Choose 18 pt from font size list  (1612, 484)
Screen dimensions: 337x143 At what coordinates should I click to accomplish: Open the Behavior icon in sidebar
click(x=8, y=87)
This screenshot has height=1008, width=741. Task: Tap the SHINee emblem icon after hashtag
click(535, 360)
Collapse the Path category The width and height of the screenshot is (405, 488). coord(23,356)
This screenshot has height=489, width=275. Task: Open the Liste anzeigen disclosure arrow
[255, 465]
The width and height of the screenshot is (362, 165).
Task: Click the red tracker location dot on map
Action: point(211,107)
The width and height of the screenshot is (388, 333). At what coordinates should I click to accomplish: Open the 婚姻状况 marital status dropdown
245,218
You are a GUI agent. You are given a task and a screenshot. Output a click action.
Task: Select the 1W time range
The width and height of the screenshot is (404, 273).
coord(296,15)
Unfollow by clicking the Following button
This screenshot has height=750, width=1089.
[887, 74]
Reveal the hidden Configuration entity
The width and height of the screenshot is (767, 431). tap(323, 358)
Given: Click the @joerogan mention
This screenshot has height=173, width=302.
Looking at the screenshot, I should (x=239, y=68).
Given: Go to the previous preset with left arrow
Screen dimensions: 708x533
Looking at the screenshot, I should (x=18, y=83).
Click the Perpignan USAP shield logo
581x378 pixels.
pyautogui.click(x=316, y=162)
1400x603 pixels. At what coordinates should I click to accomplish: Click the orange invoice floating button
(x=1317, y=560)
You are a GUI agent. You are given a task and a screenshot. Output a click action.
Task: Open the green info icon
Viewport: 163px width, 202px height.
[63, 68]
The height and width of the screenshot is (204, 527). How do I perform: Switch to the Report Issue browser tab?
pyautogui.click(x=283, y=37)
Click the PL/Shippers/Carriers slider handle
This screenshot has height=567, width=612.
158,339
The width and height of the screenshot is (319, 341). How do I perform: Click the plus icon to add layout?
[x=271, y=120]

□ □ □

PROMPT — Copy everything from the start of the records down to the line containing "pyautogui.click(x=316, y=162)", putting "Expand" in place of "Collapse" and leaving everything else as it is.

EXERCISE ANSWER —
Choose 18 pt from font size list  (1612, 484)
Screen dimensions: 337x143 At what coordinates should I click to accomplish: Open the Behavior icon in sidebar
click(x=8, y=87)
This screenshot has height=1008, width=741. Task: Tap the SHINee emblem icon after hashtag
click(535, 360)
Expand the Path category The width and height of the screenshot is (405, 488). coord(23,356)
This screenshot has height=489, width=275. Task: Open the Liste anzeigen disclosure arrow
[255, 465]
The width and height of the screenshot is (362, 165).
Task: Click the red tracker location dot on map
Action: point(211,107)
The width and height of the screenshot is (388, 333). At what coordinates should I click to accomplish: Open the 婚姻状况 marital status dropdown
245,218
You are a GUI agent. You are given a task and a screenshot. Output a click action.
Task: Select the 1W time range
The width and height of the screenshot is (404, 273).
coord(296,15)
Unfollow by clicking the Following button
This screenshot has height=750, width=1089.
[887, 74]
Reveal the hidden Configuration entity
The width and height of the screenshot is (767, 431). tap(323, 358)
Given: Click the @joerogan mention
This screenshot has height=173, width=302.
Looking at the screenshot, I should (x=239, y=68).
Given: Go to the previous preset with left arrow
Screen dimensions: 708x533
Looking at the screenshot, I should (x=18, y=83).
Click the Perpignan USAP shield logo
581x378 pixels.
pyautogui.click(x=316, y=162)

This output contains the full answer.